The range of the COTO extends throughout the State. COTO primarily roosts in caves, mines, abandoned dwellings, and large basal hollows of trees. The Biological Impacts section of your proposed harvesting plan should include a discussion of COTO (life history, threats, available habitat and appropriate mitigation) if the proposed timber operations may result in a significant adverse impact, cumulative impact, or take, once the species candidacy is formally announced. Proposed avoidance and mitigation measures should be included under Section II, Item 32a of the Plan if appropriate.

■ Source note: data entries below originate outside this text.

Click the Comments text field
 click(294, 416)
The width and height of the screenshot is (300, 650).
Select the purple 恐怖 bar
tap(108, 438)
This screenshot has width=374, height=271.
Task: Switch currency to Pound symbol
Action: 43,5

For more information; the evaluation of the petition to list, a life history account, and a range map can be viewed by going to the following web site and searching for “Townsend’s big-eared bat”. https://nrm.dfg.ca.gov/documents/docviewer.aspx

The memorandum of the Non-industrial Timber Management Plans: Information for Registered Professional Foresters related to Water Quality and Cumulative Impacts is intended to provide clarification regarding the difference in noticing requirements described in the Forest Practice Act and Rules under PRC § 4594(g) and 14 CCR § 1090.7(h) and (i) for notices of timber operations under a non-industrial timber management plan, and how the cumulative impact assessment evaluation area melds with the North Coast Regional Water Quality Control Board's waste discharge requirements and waivers of waste discharge requirements when considering the beneficial uses of water (http://www.waterboards.ca.gov/northcoast/water_issues/programs/timber_operations/). Understanding this relationship is important to avoid confusion by registered professional foresters, the public, and review agency staff.